The pipeline creation process should include measuring performance in each stage of the process, setting benchmarks against existing performance and establishing the potential for improvement. The pipeline must provide you with accurate metrics so that over time your understanding of the process and your ability to measure and boost performance will improve, says Jeff Connelly, a professor at the Acton School of Business and president and CEO of CMIT Solutions. “It is important to break down the process into phases so that you can measure each one. You can only improve it when you are able to measure it.”

Gathering, analyzing and leveraging customer information are critical activities, says Cannon, who breaks the process down into seven key stages. Stage one is prospects who respond to a free offer, indicating a willingness to learn more about you and your business. A subgroup of people who express interest in a low-risk offer emerges in stage two and is further refined by those who complete that transaction in stage three. “From the prospects in the first three stages, you should be able to identify those likely to be interested in your mid-price offerings. The ones who complete that transaction become stage five customers,” she explains. The final two stages are the high-price-point interest group and the high-price-point customer group, typically representing about 20 percent of your customer base but up to 80 percent of your profits.

It is important to note the nature of the customer information that is most valuable in an effective pipeline. For the most part, general demographic information provides little value; it is customer contact data, information requests and purchase patterns that are most useful. This crucial information can be leveraged through a segmentation process such as that described by Cannon, as well as through customer relationship management (CRM) and direct marketing. With CRM, employees answering incoming calls can know exactly who the customer is and what he or she last ordered. The same data can be used to do a better job of targeting direct marketing efforts, regardless of media channel.

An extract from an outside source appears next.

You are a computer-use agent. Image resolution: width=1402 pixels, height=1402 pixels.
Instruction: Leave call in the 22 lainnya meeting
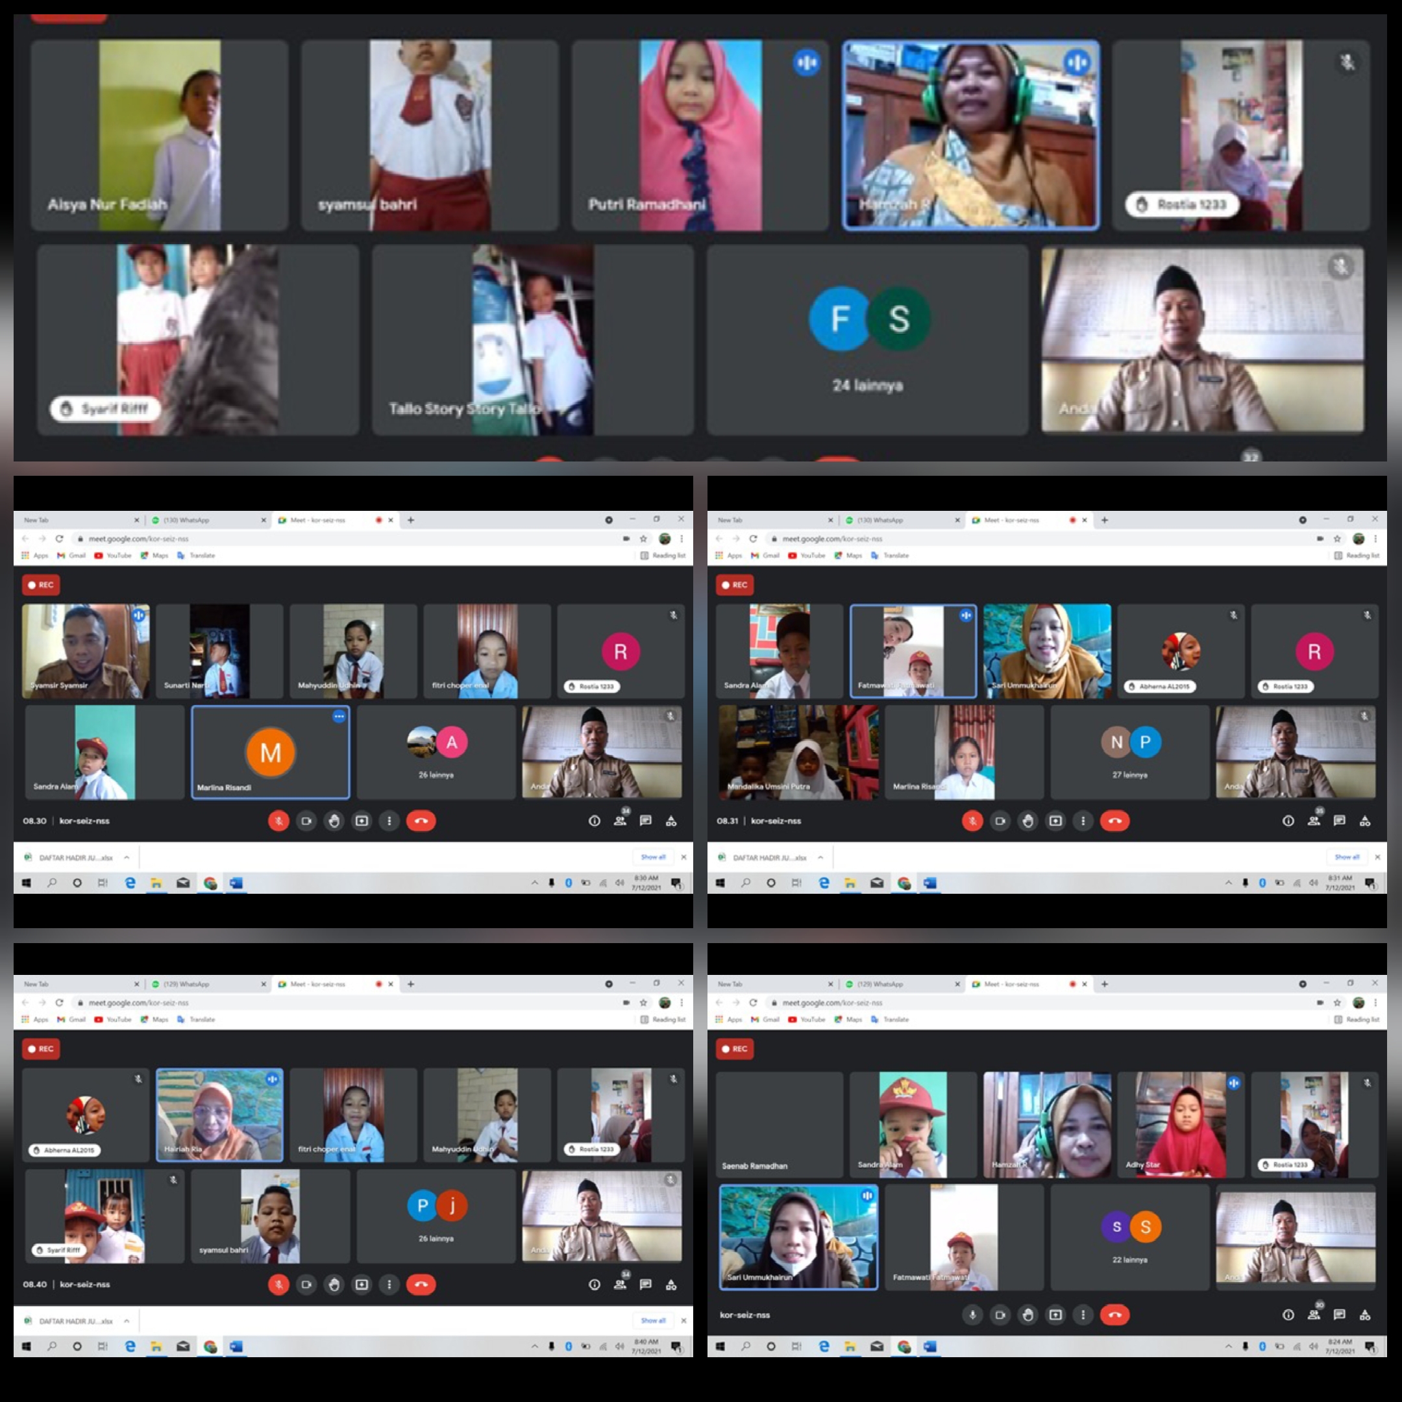(x=1115, y=1314)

Finally, building a culture of performance, learning and continuous improvement is essential to wringing maximum value from your customer pipeline. Metrics and performance benchmarks are part of that effort, but incentives, morale-building and fostering an enthusiastic atmosphere that is conducive to your business goals are at least as important. “For many SMBs, a culture of performance means a change in behavior to consistently measuring performance metrics for the first time,” Cannon says. “Continuous improvement is about a consistent focus on a daily or weekly basis to monitor results and change variables as needed in order to better meet your target market’s needs and do a better job of motivating them to become customers.”